Jeff King <peff@xxxxxxxx> · Tue, 30 Nov 2021 02:14:25 -0500

On Mon, Nov 29, 2021 at 09:13:10PM -0800, Junio C Hamano wrote:

> Eric Sunshine <sunshine@xxxxxxxxxxxxxx> writes:
> 
> > This is RFC because I naturally worry about potential fallout from
> > making a change to such a core function. I can't think of any case that
> > it wouldn't be advantageous to flush stdout before stderr, so this
> > change _seems_ safe, however, it may be that I'm just not imaginative
> > enough, hence my hesitancy.
> 
> If stdout and stderr are both going to the same place (e.g. the
> user's terminal), this would probably is an improvement, but if the
> standard output is going to a pipe talking to another process, which
> may care when the output is flushed, this may hurt.
> 
> But as long as the calling code is using stdio, it cannot precisely
> control when the buffered contents are flushed anyway, so as long as
> the caller has working standard output, this may be OK.

Yeah, I think this logic applies to the "happy" case. Any caller which
is depending on the time of flush is already racily buggy.
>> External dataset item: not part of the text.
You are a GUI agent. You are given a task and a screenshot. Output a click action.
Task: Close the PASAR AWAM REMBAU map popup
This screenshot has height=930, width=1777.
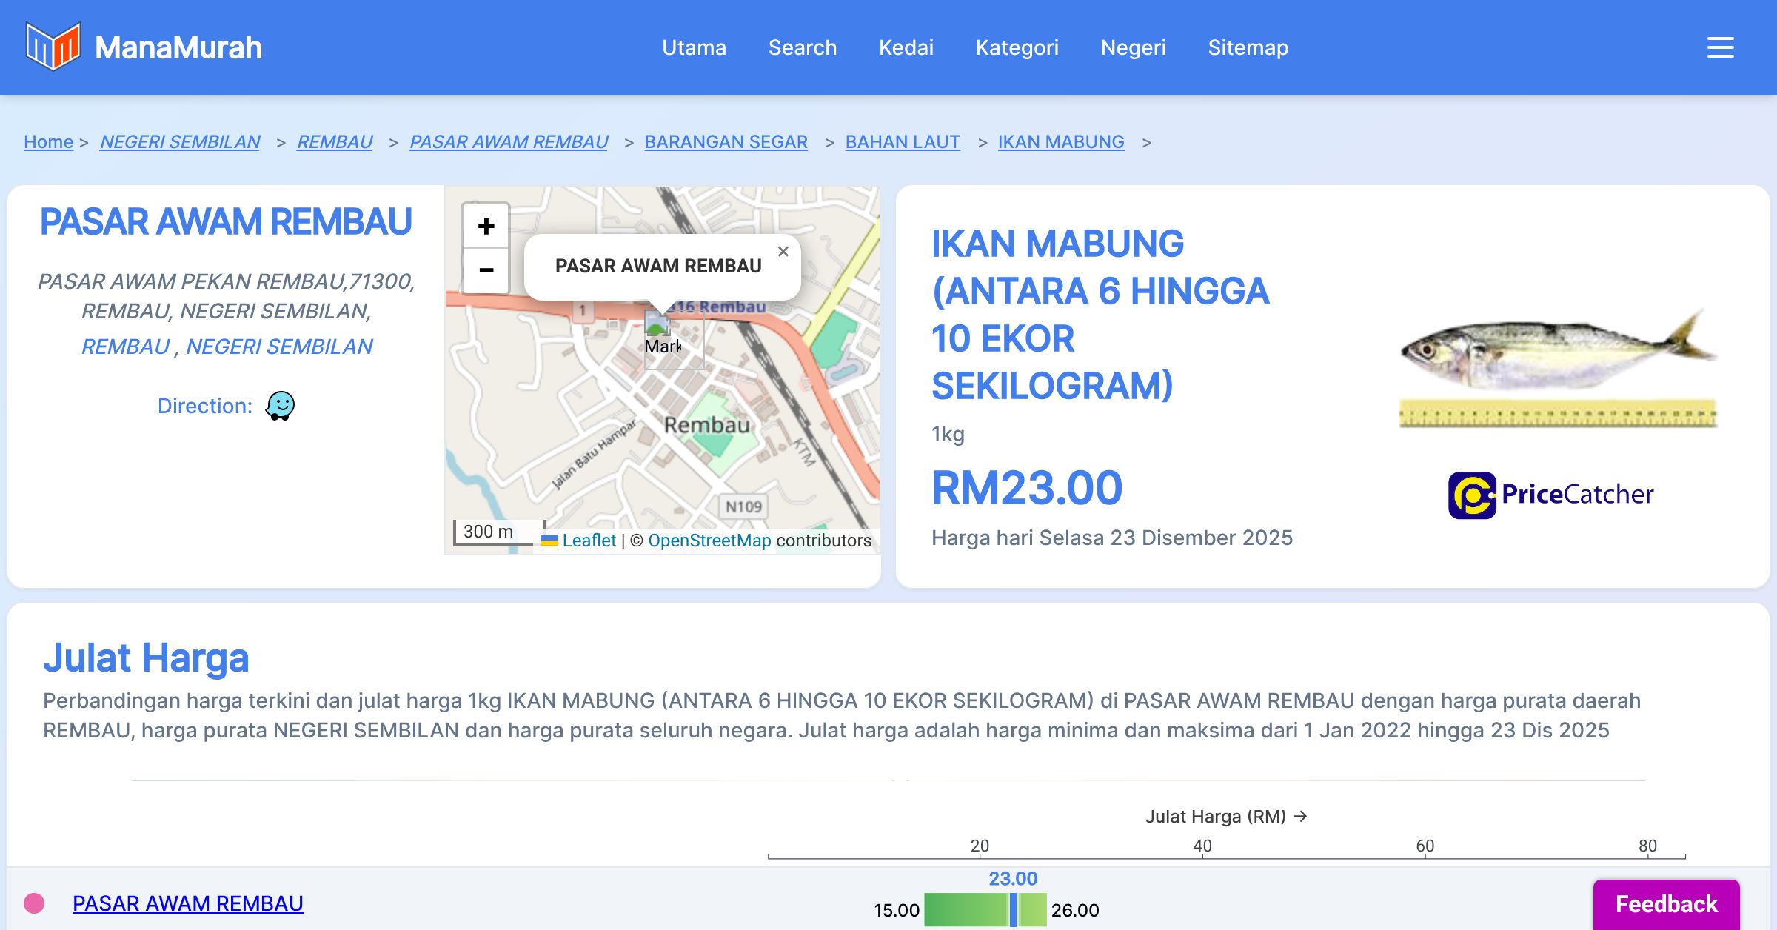[783, 252]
What I wonder about is the error case. What can happen if flushing
fails? There are two interesting cases I can think of:

  - flushing causes an error (which is quite likely, as we may
    vreportf() because of an error on stdout). We should be OK, as we do
    not care about the return value here, nor eventually checking
    ferror(stdout). We may overwrite errno, but at this point in
    vreportf(), we are committed to whatever error we're going to show
    (and obviously the stderr flush below could cause the same issues).

  - flushing causes us to block. This implies our stdout is connected to
    a pipe or socket, and the other side is not expecting to read. A
    plausible case here is a client sending us a big input which we find
    to be bogus (maybe index-pack checking an incoming pack). We call
    die() to complain about the input, but the client is still writing.
    In the current code, we'd write out our error and then exit; the
    client would get SIGPIPE or a write() error and abort. But with a
    flush here, we could block writing back to the client, and now we're
    in a deadlock; they are trying to write to us but we are no longer
    reading, and we are blocked trying to get out a little bit of
    irrelevant stdout data.

    I _think_ we're probably OK here. The scenario above means that the
    caller is already doing asynchronous I/O via stdio and is subject to
    deadlock. Because the segment of buffer we try to flush here _could_
    have been flushed already under the hood, which would have caused
    the same blocking. A careful caller might be using select() or
    similar to decide when it is OK to write, but I find it highly
    unlikely they'd be using stdio in that case.

Of the two, the deadlock case worries me more, just because it would be
quiet subtle and racy. As I said, I think we may be OK, but my reasoning
there is pretty hand-wavy.

-Peff